------ Source information

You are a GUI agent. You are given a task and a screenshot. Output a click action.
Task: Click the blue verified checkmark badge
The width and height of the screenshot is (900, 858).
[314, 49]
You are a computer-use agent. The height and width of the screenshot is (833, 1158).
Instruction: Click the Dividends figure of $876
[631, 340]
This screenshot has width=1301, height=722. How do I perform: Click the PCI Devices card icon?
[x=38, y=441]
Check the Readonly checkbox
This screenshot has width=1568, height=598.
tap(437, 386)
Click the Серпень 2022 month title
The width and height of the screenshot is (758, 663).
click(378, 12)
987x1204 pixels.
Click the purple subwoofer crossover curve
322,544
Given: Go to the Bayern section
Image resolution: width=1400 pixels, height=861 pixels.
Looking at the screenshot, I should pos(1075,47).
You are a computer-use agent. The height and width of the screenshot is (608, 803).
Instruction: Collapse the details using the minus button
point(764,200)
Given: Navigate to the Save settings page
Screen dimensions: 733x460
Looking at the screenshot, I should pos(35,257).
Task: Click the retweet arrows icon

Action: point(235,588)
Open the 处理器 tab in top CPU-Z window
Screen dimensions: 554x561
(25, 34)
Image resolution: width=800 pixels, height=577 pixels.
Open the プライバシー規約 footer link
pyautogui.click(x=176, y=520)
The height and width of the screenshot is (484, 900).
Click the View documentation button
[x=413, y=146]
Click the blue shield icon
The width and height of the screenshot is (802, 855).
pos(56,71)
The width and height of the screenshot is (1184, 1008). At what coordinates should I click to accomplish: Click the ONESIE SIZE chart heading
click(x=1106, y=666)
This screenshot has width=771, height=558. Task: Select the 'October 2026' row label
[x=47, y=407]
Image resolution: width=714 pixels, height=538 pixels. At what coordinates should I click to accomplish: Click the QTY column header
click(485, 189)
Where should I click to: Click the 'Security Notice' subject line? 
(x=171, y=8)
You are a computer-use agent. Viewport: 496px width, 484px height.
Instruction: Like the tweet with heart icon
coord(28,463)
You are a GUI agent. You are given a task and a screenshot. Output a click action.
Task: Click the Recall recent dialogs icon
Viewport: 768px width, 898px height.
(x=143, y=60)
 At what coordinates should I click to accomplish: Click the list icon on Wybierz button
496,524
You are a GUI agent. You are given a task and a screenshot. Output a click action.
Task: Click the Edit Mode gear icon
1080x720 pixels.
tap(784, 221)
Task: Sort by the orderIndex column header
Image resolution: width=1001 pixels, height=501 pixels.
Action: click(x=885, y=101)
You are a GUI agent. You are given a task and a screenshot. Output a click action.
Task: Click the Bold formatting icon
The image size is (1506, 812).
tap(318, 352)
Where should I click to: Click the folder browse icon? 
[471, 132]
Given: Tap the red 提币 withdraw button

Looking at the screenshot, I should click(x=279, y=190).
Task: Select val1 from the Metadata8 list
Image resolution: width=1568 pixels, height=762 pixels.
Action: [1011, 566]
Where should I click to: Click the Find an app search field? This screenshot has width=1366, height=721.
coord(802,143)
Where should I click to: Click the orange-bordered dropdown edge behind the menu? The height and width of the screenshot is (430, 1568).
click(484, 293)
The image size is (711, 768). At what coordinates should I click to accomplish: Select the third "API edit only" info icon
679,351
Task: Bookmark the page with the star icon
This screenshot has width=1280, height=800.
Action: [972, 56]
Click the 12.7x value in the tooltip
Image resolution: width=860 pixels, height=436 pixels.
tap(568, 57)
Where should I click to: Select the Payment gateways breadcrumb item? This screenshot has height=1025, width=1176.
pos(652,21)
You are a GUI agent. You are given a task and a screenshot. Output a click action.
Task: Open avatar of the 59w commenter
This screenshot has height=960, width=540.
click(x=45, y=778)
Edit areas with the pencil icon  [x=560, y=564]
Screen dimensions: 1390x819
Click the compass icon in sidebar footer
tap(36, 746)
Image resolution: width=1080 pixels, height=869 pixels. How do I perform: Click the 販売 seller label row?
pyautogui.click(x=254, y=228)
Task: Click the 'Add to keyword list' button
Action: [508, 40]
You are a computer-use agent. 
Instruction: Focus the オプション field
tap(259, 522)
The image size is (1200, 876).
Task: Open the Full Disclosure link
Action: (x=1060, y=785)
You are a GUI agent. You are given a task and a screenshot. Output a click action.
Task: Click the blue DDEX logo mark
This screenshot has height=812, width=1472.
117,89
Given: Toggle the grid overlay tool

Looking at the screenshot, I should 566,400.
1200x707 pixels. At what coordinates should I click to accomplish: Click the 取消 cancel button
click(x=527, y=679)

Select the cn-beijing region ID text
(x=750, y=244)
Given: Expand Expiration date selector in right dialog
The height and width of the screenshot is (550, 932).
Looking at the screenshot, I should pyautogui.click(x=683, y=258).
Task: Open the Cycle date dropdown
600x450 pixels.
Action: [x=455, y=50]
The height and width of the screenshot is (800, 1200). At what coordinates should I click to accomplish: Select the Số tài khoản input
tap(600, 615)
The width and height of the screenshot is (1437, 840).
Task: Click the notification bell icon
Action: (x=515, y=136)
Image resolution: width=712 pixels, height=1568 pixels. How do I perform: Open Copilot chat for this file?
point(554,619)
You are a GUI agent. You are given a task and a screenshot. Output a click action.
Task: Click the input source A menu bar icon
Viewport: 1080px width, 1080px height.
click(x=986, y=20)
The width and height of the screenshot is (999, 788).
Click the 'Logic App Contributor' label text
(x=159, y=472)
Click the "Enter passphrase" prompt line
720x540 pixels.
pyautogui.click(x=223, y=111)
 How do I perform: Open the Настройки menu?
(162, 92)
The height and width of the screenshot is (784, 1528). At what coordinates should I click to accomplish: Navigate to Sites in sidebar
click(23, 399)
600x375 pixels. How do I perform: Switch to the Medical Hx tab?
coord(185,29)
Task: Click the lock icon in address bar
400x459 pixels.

------------

Starting from the line that contains "Click the 'Logic App Contributor' label text", transcribe each line to the end of the records above. Please add nothing.

Click the 'Logic App Contributor' label text
(x=159, y=472)
Click the "Enter passphrase" prompt line
720x540 pixels.
pyautogui.click(x=223, y=111)
 How do I perform: Open the Настройки menu?
(162, 92)
The height and width of the screenshot is (784, 1528). At what coordinates should I click to accomplish: Navigate to Sites in sidebar
click(23, 399)
600x375 pixels. How do I perform: Switch to the Medical Hx tab?
coord(185,29)
Task: Click the lock icon in address bar
400x459 pixels.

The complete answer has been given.